In the arrangement shown, what is the normal reaction between the block $A$ (mass $= 5kg$ ) and ground?

Answer 1

For a system to be in equilibrium, all the forces on each body have to balance each other otherwise the equilibrium would be destroyed. We can either draw free body diagrams for individual weights to mark all the forces on the diagram and balance it individually. Since the normal force is for block $A$ therefore we only draw the normal force for $A$.

Formula used:
${F_g} = mg$
Where ${F_g}$ is the force due to gravity on the blocks due to which it gets pulled downward, $m$ is the mass of the body and $g$ is the acceleration due to gravity.
$T$ is the tension in the string which keeps the string taut.
$N$ is the normal on the block acting in the same direction as tension.
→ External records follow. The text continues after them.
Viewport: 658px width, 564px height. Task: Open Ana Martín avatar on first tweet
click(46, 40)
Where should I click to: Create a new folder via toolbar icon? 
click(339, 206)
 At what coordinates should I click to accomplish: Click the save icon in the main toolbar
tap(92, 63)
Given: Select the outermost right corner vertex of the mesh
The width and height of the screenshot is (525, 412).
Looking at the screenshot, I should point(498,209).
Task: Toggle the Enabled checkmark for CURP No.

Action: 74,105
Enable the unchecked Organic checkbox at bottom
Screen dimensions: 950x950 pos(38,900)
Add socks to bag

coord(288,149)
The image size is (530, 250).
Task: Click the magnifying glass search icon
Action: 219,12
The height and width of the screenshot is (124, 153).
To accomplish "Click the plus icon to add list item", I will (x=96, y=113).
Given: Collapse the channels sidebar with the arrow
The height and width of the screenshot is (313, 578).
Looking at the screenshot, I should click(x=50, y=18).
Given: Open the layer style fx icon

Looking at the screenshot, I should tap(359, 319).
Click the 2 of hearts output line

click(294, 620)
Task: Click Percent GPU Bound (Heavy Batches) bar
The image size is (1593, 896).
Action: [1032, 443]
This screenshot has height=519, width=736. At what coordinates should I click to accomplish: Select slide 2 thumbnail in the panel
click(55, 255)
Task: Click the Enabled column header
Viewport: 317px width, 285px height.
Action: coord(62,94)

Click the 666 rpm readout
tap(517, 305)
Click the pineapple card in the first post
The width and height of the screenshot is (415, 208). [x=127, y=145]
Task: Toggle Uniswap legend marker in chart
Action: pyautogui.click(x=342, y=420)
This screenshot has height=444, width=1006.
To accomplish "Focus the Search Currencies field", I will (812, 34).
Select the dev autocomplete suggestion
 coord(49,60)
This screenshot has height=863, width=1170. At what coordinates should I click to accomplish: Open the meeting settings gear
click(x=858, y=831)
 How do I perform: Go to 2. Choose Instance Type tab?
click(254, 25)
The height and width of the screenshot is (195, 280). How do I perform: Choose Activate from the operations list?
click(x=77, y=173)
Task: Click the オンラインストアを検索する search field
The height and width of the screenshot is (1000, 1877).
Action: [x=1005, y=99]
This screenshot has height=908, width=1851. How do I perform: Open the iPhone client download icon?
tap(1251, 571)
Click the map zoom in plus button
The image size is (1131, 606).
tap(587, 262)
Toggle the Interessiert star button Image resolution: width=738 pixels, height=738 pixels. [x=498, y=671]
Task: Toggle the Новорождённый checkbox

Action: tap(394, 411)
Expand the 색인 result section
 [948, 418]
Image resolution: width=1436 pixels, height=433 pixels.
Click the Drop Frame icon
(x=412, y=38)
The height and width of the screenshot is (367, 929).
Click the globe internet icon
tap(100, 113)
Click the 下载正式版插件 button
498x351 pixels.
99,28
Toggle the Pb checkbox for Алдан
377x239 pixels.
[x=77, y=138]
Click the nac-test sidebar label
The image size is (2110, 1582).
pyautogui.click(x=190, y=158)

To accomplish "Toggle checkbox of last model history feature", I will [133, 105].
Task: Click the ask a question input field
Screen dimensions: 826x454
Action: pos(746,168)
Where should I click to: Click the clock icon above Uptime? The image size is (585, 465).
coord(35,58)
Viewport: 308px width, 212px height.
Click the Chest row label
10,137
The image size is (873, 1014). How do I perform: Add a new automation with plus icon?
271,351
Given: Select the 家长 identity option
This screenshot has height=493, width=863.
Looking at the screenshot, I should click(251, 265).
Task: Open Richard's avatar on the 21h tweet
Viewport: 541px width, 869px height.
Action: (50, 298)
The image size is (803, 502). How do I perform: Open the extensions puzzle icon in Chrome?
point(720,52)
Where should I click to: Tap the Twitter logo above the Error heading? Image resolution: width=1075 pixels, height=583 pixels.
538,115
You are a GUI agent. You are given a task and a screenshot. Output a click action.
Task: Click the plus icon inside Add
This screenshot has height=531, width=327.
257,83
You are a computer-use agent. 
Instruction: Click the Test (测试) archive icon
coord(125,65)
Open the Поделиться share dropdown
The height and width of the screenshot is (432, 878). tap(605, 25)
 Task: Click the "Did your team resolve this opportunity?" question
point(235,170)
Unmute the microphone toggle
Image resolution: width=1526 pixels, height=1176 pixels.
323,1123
Complete step by step solution:

In the diagram,
$T$ is the tension in the string, $N$ is the normal on the block, ${m_1} = 5kg$ , ${m_2} = 2kg$ , and $g = 9.8m{s^{ - 2}}$ is the acceleration due to gravity.
To balance forces in string $A$ ,
$T + N = {m_1}g$
$\Rightarrow T + N = 5 \times 9.8$
$\Rightarrow T + N = 49N$ $...\left( 1 \right)$
To balance forces in string $B$
$T = {m_2}g$
$\Rightarrow T = 2 \times 9.8$
$\Rightarrow T = 19.6N$ $...\left( 2 \right)$
Using $...\left( 1 \right)$ and $...\left( 2 \right)$
$\Rightarrow 19.6 + N = 49N$
$\Rightarrow N = 49 - 19.6$
$\Rightarrow N = 29.4N$

Therefore the normal force acting on block $A$ is $29.4N$.

Note: In systems such as this, it is important to mark all forces so as to avoid any silly mistakes. Write units with every data and if required, draw free body diagrams for individual bodies. The string and the pulley are considered massless since information is not provided to suggest otherwise. In ideal pulleys, the tension in both ends of the string is equal. Thus, it becomes simpler to balance tension and force of gravity along a normal reaction and find out either of the quantities.